The BCI challenged the Madurai bench’s decision before the SC, which dismissed the SLP on 11 December 2015. However, the BCI in its circular of September 2016, claimed that due to the Supreme Court’s dismissal of its appeal, the rule under clause 28 of the Legal Education Rules 2008 had been restored.

The BCI, therefore, asked all the vice-chancellors and principals of law colleges to comply with clause 28. This circular was dated September 17, 2016.

Bigger questions raised by petition

But Vijayran’s petition reveals that it raises far more important issues concerning the age-bar notification of the BCI. Although Vijayran was satisfied that his rights have been protected by the BCI before the Supreme Court, the issues he raised are likely to be addressed when the Supreme Court hears similar petition filed by Rishabh Duggal and others tomorrow (28 February).

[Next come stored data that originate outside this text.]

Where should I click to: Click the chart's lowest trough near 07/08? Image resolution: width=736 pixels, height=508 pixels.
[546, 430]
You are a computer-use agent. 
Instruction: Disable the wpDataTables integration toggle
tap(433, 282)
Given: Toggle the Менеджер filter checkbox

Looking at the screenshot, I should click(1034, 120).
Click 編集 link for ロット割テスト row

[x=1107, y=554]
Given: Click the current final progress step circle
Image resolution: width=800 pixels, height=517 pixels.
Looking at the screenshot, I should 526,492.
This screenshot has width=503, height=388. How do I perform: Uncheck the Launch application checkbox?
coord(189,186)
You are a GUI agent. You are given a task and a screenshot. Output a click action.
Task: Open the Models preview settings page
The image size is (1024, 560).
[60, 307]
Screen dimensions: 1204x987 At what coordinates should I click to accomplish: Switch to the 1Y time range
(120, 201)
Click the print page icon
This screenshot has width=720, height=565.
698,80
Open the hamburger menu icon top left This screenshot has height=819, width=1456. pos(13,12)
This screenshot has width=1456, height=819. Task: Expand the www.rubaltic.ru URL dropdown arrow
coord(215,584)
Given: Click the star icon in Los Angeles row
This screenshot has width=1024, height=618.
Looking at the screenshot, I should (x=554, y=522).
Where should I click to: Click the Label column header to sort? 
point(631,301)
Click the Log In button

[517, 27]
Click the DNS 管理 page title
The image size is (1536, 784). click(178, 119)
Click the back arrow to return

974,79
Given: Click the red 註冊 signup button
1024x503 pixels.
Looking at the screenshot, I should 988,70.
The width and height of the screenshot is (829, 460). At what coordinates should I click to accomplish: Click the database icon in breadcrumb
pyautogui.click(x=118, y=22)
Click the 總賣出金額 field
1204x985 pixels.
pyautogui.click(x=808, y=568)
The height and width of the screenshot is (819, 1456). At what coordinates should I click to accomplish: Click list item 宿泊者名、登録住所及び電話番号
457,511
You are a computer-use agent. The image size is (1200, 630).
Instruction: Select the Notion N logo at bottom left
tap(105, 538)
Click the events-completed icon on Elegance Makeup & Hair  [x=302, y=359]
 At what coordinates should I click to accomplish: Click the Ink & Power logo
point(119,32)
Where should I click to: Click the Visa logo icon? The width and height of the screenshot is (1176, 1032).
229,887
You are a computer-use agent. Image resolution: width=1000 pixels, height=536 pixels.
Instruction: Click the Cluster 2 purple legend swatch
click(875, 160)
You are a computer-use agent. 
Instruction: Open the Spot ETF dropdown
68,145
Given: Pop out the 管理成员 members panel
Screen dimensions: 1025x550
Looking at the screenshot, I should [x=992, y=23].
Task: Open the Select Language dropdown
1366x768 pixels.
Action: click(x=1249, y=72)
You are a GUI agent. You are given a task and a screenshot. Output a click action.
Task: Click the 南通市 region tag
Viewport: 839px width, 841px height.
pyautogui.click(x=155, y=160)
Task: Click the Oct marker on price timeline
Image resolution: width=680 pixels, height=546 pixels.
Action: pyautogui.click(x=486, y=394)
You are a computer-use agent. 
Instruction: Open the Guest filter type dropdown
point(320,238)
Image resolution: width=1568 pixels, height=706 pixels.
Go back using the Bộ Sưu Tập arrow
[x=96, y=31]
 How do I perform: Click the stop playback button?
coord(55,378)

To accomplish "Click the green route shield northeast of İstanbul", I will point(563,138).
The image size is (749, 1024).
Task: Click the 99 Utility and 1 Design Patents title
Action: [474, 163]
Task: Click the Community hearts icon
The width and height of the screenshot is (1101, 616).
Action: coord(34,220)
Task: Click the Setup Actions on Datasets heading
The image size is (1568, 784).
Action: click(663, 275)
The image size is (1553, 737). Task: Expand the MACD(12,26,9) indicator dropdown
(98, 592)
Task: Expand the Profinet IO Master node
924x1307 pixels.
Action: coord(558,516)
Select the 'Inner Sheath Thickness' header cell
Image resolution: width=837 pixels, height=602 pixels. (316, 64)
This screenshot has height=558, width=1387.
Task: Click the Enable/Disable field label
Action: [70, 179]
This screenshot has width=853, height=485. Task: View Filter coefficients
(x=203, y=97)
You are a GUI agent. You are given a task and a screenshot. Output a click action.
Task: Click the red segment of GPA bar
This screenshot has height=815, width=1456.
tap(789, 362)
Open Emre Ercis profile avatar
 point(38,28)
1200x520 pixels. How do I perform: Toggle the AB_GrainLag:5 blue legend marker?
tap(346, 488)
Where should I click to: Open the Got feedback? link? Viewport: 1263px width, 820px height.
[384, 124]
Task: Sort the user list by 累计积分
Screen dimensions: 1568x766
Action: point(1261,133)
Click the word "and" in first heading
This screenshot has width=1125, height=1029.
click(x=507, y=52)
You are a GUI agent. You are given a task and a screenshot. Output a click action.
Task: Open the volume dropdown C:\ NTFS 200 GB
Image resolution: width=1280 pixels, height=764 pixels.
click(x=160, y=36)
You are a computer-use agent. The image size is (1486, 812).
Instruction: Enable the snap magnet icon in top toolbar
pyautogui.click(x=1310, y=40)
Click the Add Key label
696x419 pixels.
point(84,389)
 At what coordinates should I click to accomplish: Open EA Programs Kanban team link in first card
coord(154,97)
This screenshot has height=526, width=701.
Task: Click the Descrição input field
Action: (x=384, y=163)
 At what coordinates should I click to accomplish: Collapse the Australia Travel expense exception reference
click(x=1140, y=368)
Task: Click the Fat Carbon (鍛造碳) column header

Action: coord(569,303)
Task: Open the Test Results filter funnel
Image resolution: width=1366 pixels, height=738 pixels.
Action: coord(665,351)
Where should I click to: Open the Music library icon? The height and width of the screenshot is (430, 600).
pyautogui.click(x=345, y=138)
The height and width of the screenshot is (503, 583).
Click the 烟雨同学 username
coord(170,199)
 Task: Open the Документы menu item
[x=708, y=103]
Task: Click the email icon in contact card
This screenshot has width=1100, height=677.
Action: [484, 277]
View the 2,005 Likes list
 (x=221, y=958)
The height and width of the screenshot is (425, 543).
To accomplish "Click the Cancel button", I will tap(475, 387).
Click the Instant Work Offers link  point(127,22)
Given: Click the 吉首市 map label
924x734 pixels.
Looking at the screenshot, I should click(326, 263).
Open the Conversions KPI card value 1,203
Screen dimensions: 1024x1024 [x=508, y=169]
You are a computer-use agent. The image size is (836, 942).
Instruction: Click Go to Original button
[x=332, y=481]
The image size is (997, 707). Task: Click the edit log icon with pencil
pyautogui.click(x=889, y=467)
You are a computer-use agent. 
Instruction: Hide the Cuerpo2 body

Vijayran has asked whether the Supreme Court’s in limini dismissal of the BCI’s SLP against the Madurai Bench’s decision would mean automatic revival of clause 28, which has been considered as quashed by three high courts, namely, Punjab and Haryana high court, Bombay high court, and the Allahabad high court.

Citing relevant case law, he has argued that Supreme Court’s non-reasoned dismissal of the BCI’s SLP cannot be interpreted as restoring clause 28, which has been already quashed by the Punjab and Haryana high court, and the quashing endorsed by Bombay and Allahabad high courts as well.

The Allahabad high court scrapped the age limit, imposed by the RMLNLU Lucknow for the 2015 Common Law Admission Test (CLAT). When RMLNLU went in appeal to the Supreme Court, it was unsuccessful, as a bench of justices Gopal Gowda and C Nagappan refused to interfere with the Allahabad high court’s decision in March 2015.

However, Vijayran had also asked whether the high courts’ decisions would have all-India application, or were valid only in their respective states.

All attention will therefore be on tomorrow’s hearing before justices SA Bobde, and L Nageswara Rao, who will hear the Duggal petition and the IA filed by Michael Sam, an aspiring CLAT applicant, who is an orphan, and backed by Shamnad Basheer, founder of Increasing Diversity by Increasing Access (IDIA), both challenging the revival of the age bar notification by the BCI.

If the outcome in Vijayran’s case is any indication, it appears that the BCI may like to avoid any serious challenge to its revival of age bar, by offering to reconsider it, as advised by the Bobde-Rao bench on 20 February.